Splendeur. C’est elle qui nous saisit à la gorge et nous fait presque suffoquer lorsque le rideau se lève après le bref prologue dit par un récitant enregistré. Splendeur de la scénographie imaginée tout en hauteur par Christophe Coppens, splendeur des éclairages millimétrés de Peter Van Praet, qui collent à l’action tout en lui apportant une sorte de transcendance, splendeur de la langue hongroise en ses sonorités bruissantes et rauques, splendeur de l’instrumentation de Bartók, splendeur de la direction d’Alain Altinoglu, qui se frotte à toutes les cassures de l’écriture bartokienne, tout en les recouvrant d’une enivrante volupté sonore, … On pourrait continuer à paraphraser à l’infini. Tout dans ce Château de Barbe-Bleue , témoigne d’une compréhension intime de l’œuvre. Chaque membre de l’équipe artistique a saisi le sens parabolique de l’unique opéra de Bartók, et s’affaire à l’extraire du statut de conte de fées où on l’a longtemps cantonnée, pour lui rendre l’un après l’autre tous les aspects de sa richesse : symbolique, psychanalytique, philosophique, … L’œuvre se met alors à ressembler à une pierre précieuse fractionnée, dont les multiples facettes renvoient à chaque niveau de lecture, comme on en trouve pléthore dans la mise en scène.
© van der Burght
Face à ce torrent de beauté et de sens, portés par une fosse d’orchestre en éruption, les deux solistes ont dû sentir un poids énorme sur leurs épaules. Ante Jerkunica n’en laisse rien paraître, et la noirceur de son timbre abyssal convient admirablement au personnage. C’est plaisir que d’écouter cette voix sépulcrale dérouler ses anneaux comme un immense serpent, jouir de ses propres graves, s’élancer à l’assaut de l’orchestre, puis soudain s’alléger en un murmure menaçant, qui deviendra de plus en plus aimant au fur et à mesure qu’il doit répondre aux demandes de Judith. L’incarnation physique est stupéfiante : la haute stature, la barbe millimétrée, le regard à la colère rentrée, tout « colle » à merveille. Il n’est pas jusqu’à l’immobilité des épaules qui exprime quelque chose, en adéquation totale avec la figure de ce « faux méchant ». Le cas de Nora Gubisch est plus complexe. Non qu’elle soit moins impliquée : elle se jette à corps perdu dans la mise en scène, dans le rôle, dans la musique, et l’émotion est palpable. On comprend que son royal époux lui cède peu à peu ; qui pourrait rester de marbre face à une femme aussi pure dans ses intentions, aussi candide dans ses questions ? C’est au niveau purement vocal que les choses pêchent un peu : le timbre est beau et musical, mais le format n’est pas (encore ?) celui du rôle, et on la sent parfois à la limite de la rupture. Peut-être est-ce l’effet d’un soir de première, et les représentations suivantes seront sans doute l’occasion d’une affirmation plus pleine. Il faut dire aussi qu’il n’est pas facile de succéder aux grands sopranos ou mezzos dramatiques qui ont marqué le rôle : Eva Marton, Jessye Norman, Sylvia Sass ou encore Michelle de Young.
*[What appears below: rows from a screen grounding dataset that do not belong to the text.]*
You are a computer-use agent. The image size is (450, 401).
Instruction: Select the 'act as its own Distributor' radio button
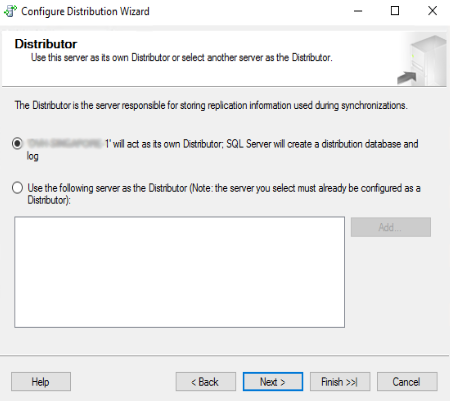tap(17, 144)
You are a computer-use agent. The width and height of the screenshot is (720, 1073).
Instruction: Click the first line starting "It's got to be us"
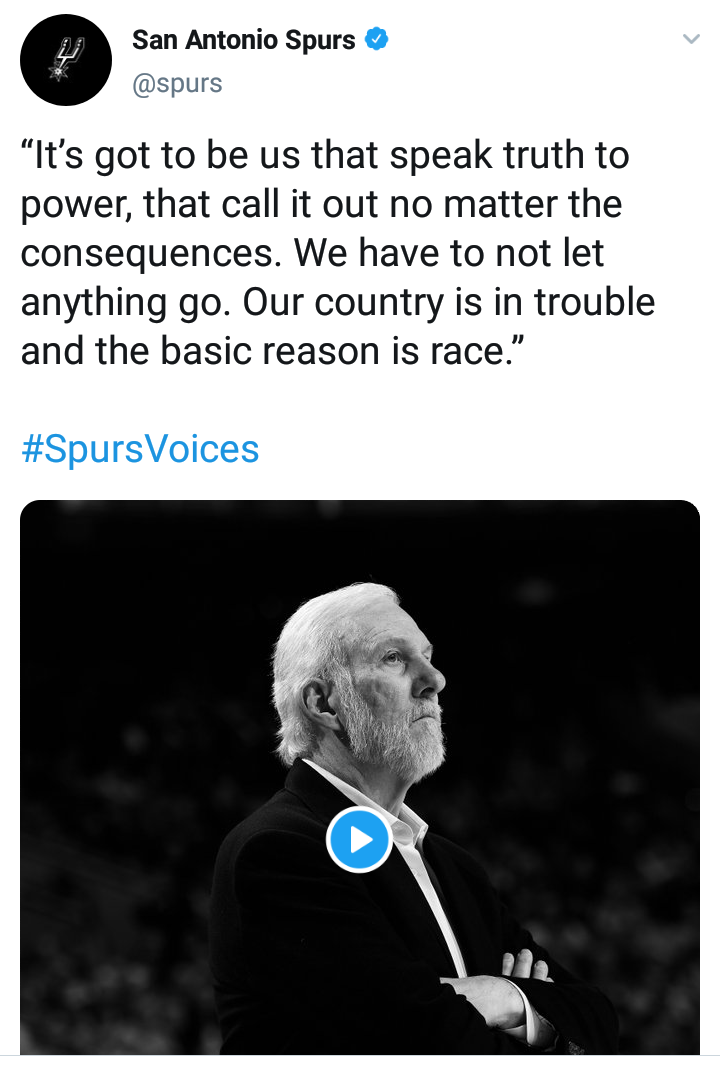(x=325, y=156)
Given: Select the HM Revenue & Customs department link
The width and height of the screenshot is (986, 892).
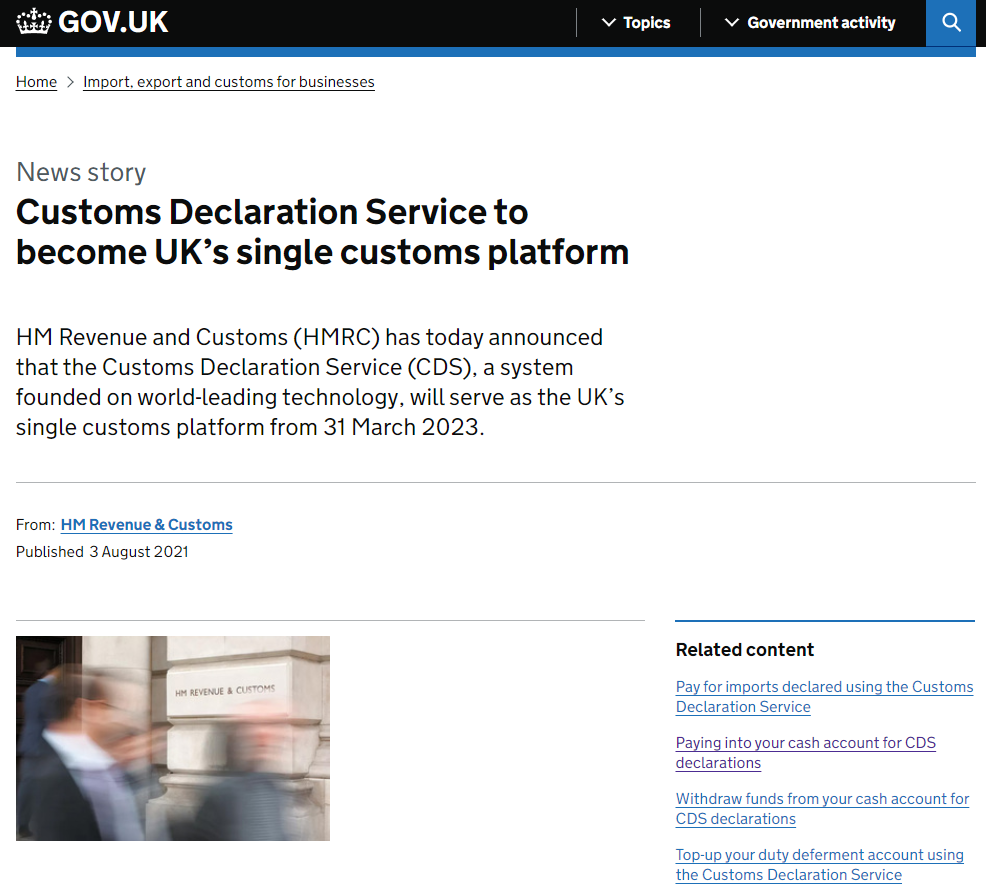Looking at the screenshot, I should tap(146, 524).
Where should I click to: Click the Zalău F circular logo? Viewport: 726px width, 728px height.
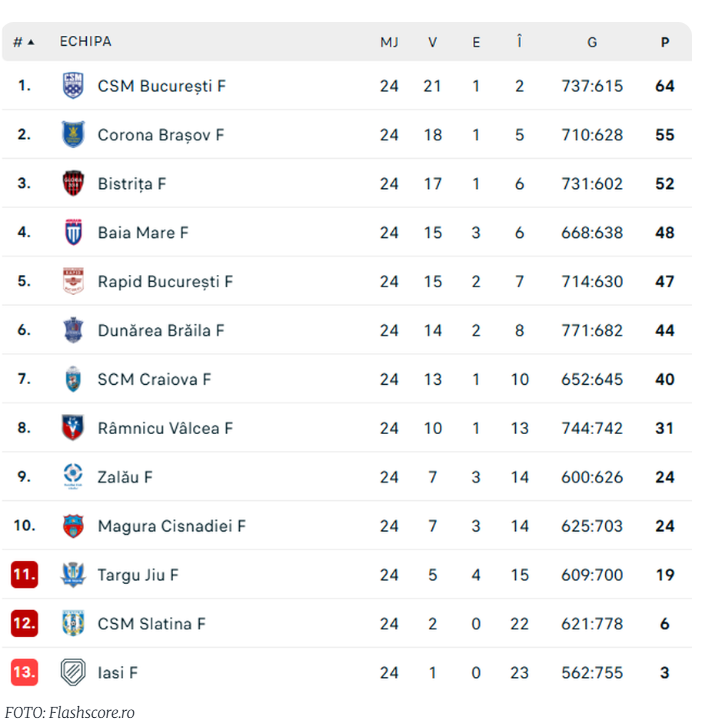pyautogui.click(x=73, y=476)

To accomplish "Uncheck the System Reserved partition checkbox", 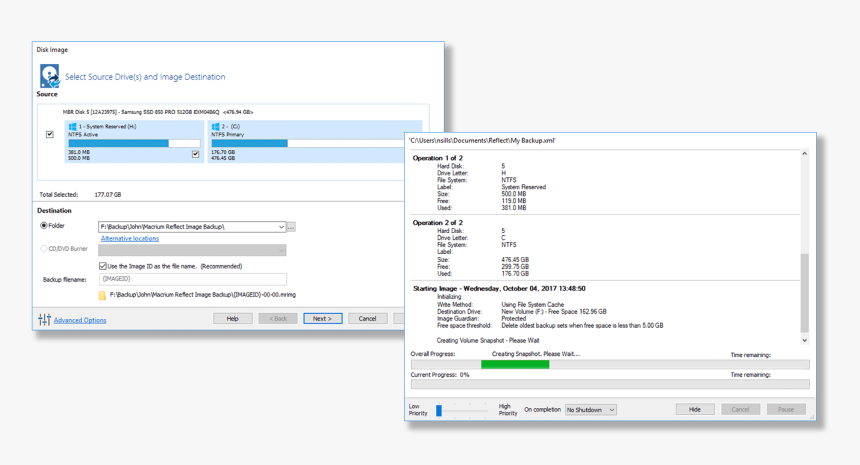I will pyautogui.click(x=195, y=154).
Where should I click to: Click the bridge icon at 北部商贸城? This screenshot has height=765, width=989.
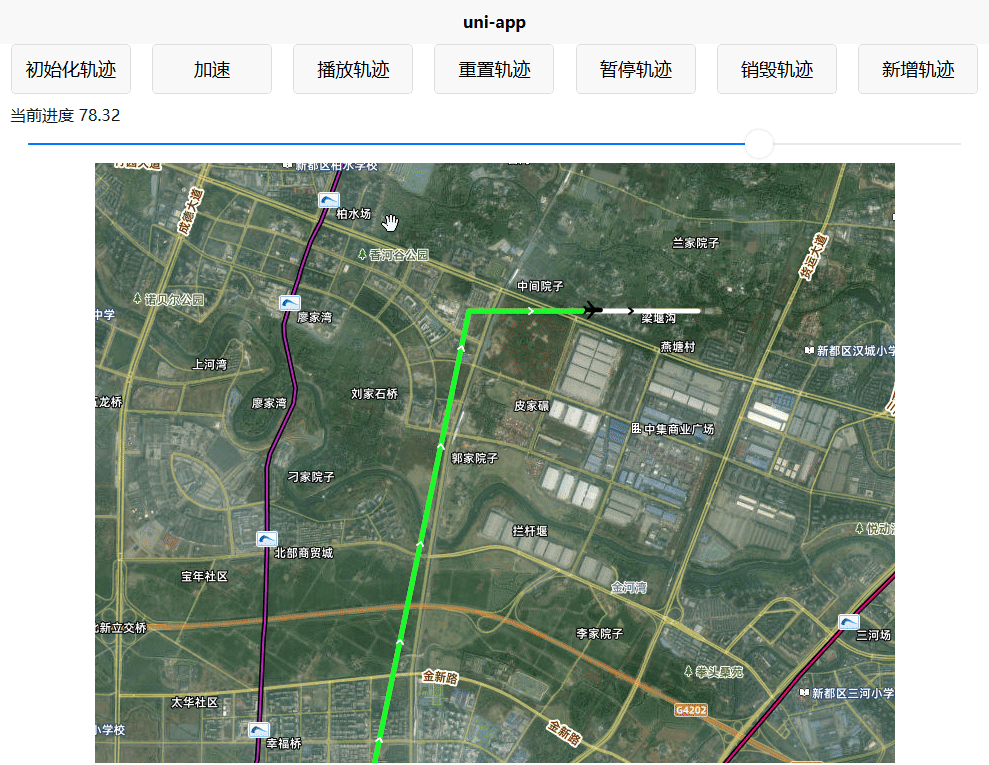[266, 538]
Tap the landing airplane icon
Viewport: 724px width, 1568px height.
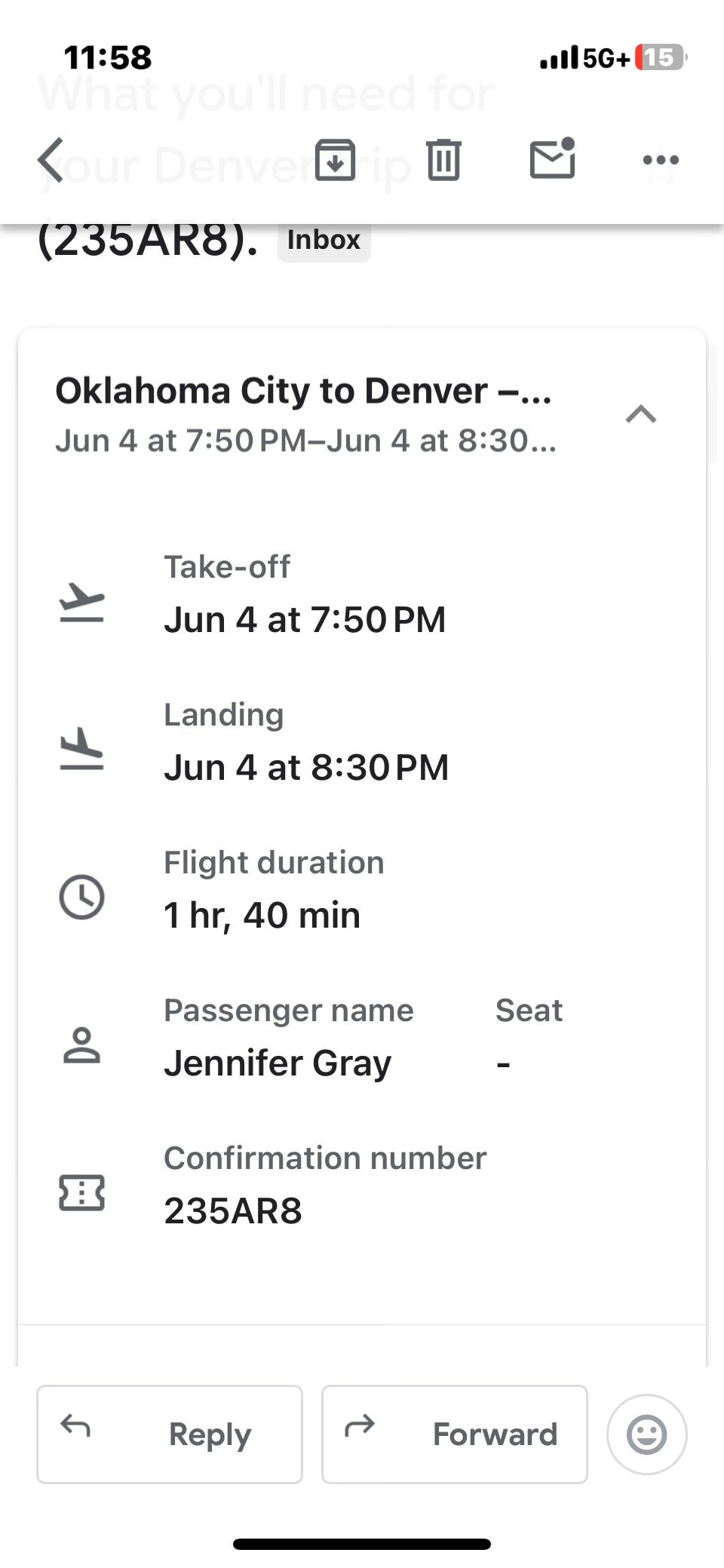(x=81, y=749)
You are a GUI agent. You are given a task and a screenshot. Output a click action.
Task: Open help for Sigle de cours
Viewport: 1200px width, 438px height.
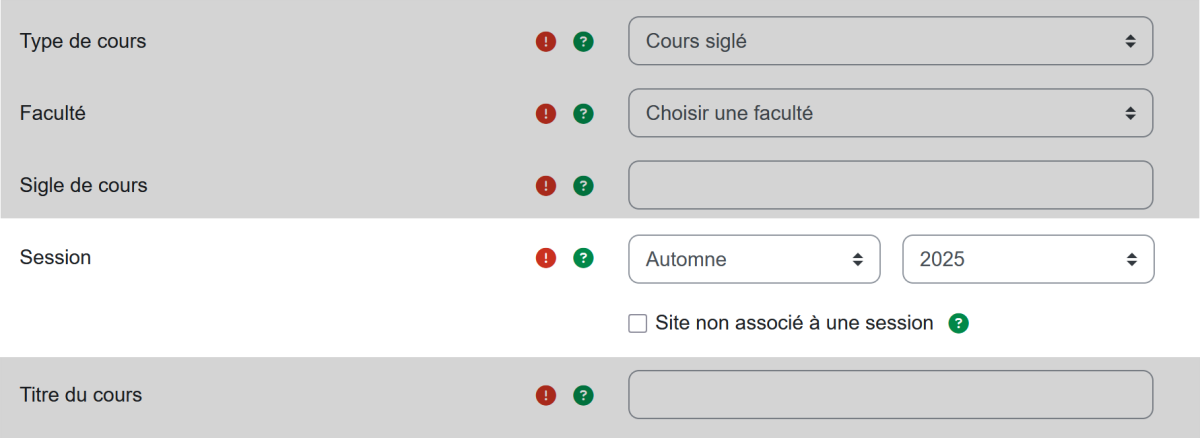(x=583, y=186)
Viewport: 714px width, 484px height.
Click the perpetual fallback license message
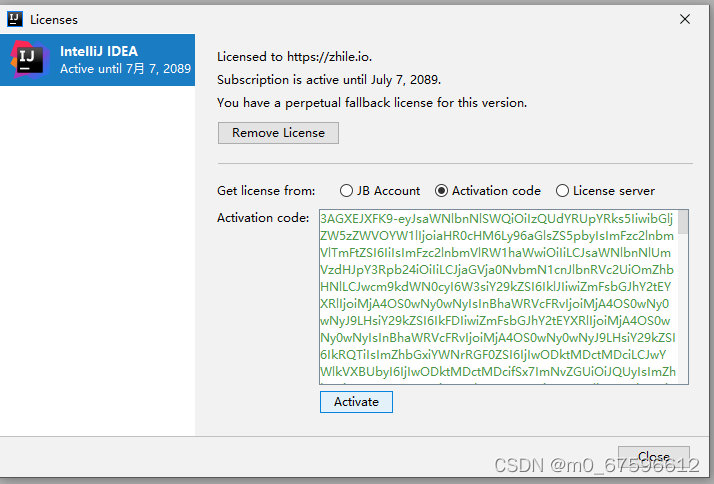[371, 102]
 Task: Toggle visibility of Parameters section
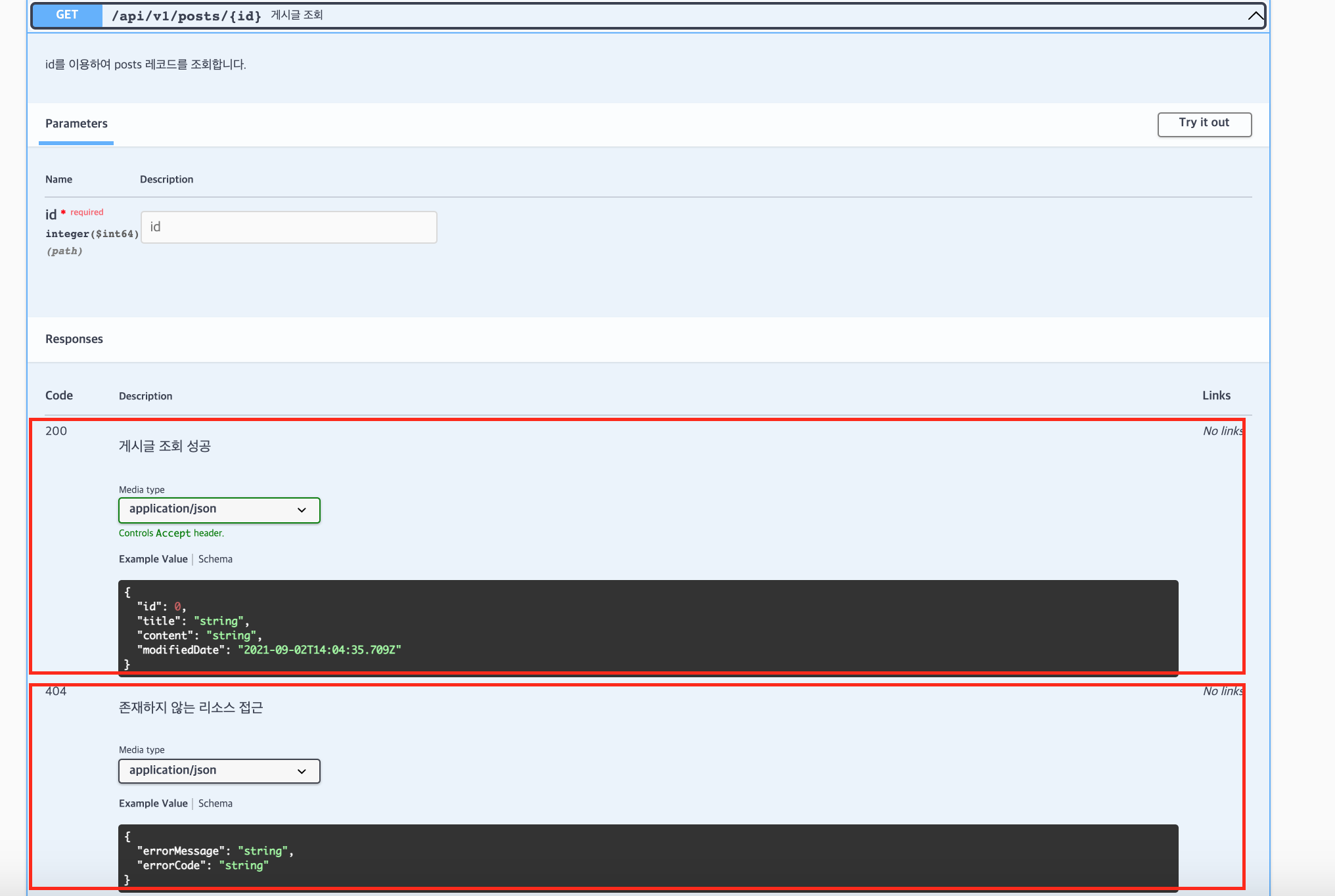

Le Mandarin merveilleux qui occupe la deuxième partie de soirée révèle les mêmes qualités de créativité et de compréhension. C’est une fête pour les sens, et Coppens semble prendre le même plaisir à diriger des danseurs que des chanteurs. Les instrumentistes sont dans une « défonce » complète. Mais, après ces 35 minutes passées dans la compagnie des prostituées, de leur proxénète, du Chinois invincible et autres travestis, dans un luxe invraisemblables d’accessoires foutraques et drôles, on s’interroge sur la pertinence du couplage. Les émotions procurées par le Château sont trop profondes et trop amères pour pouvoir goûter aux plaisirs du Mandarin, qu’il aurait mieux valu placer en début de représentation. Ou alors, comme Gerard Mortier, l’avait génialement inauguré à la fin des années 70 à Francfort, coupler l’opéra de Bartok avec Erwartung, de Schönberg, autre drame de l’incommunicabilité entre hommes et femmes.